> [What to work on]
1 > According to the article on Queensland's eased dining rules, how many patrons could a venue with one outdoor and one indoor area host at once?
2 > How would you put this sentence from the article on Queensland's eased dining rules into Spanish: "As of yesterday, eateries can now host a maximum of 20 diners, up from 10, while from this Friday larger venues can accommodate 20 guests per area."

> [Source document]
Premier’s late notice ‘threw us under the bus’
QUEENSLAND restaurants and cafes say they've been caught off guard and ill-prepared and are scrambling to reopen after Sunday's shock announcement by Premier Annastacia Palaszczuk allowing hospitality venues to host up to 20 patrons at a time.
As of yesterday, eateries can now host a maximum of 20 diners, up from 10, while from this Friday larger venues can accommodate 20 guests per area. That means a restaurant, cafe, pub or club with one outdoor and one indoor area could host up to 40 patrons at once while maintaining 4sq m per person.
While most venues have welcomed the news, they say the shock wind-back of the restrictions - brought ahead two weeks early - provided insufficient notice and prevented them from taking full advantage of the new rules.
"To have 24 hours to do this, it's just throwing us under the bus really," said Mary Randall, co-owner of acclaimed Brisbane restaurant e'cco Bistro.

> [Dataset excerpts]
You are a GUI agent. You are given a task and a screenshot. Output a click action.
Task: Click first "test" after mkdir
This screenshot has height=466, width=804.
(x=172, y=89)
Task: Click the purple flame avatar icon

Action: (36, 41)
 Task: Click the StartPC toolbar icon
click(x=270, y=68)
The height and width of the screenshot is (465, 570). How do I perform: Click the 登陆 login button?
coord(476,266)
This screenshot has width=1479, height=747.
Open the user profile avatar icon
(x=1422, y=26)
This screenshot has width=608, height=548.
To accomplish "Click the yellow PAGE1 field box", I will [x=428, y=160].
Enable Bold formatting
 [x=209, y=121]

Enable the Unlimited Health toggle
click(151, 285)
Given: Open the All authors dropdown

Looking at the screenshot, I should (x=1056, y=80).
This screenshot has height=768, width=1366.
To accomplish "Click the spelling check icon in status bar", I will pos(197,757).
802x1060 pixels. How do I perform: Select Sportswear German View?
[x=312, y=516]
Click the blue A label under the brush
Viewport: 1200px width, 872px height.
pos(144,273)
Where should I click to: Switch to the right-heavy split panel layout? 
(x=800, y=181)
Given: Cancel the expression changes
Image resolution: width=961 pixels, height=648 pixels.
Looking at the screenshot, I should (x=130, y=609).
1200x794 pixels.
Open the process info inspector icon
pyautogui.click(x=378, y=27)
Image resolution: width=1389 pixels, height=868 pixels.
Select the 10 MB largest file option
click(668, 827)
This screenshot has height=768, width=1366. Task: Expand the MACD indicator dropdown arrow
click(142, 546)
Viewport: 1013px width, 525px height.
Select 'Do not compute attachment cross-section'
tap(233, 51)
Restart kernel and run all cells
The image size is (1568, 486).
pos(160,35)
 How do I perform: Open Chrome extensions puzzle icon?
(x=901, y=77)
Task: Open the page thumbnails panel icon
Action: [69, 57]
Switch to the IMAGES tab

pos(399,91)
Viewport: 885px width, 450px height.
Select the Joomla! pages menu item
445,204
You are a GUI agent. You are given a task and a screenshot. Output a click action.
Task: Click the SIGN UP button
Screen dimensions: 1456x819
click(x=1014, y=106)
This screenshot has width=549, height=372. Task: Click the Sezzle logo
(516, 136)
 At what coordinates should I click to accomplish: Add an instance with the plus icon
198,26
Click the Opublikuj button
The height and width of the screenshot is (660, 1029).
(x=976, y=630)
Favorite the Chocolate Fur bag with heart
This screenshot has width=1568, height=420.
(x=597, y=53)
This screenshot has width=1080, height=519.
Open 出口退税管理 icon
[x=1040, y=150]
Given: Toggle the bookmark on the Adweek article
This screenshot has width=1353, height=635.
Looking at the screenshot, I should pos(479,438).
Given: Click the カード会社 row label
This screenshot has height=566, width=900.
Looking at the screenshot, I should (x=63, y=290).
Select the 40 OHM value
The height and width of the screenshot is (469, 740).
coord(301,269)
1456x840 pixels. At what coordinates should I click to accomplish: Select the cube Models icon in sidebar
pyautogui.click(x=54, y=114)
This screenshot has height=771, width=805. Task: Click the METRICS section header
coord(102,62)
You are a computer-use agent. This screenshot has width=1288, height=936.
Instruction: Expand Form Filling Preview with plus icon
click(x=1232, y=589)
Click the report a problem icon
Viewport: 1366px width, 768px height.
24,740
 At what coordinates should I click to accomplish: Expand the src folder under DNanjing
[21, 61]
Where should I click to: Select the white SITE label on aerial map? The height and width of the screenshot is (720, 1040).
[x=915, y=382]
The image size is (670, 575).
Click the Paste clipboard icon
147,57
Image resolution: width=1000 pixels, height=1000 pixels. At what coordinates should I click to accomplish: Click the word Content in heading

> [Answers for the exercise]
1 > Up to 40 patrons at once.

2 > Desde ayer, los establecimientos de comida ya pueden recibir un máximo de 20 comensales, frente a los 10 anteriores, mientras que a partir de este viernes los locales más grandes podrán acoger a 20 clientes por zona.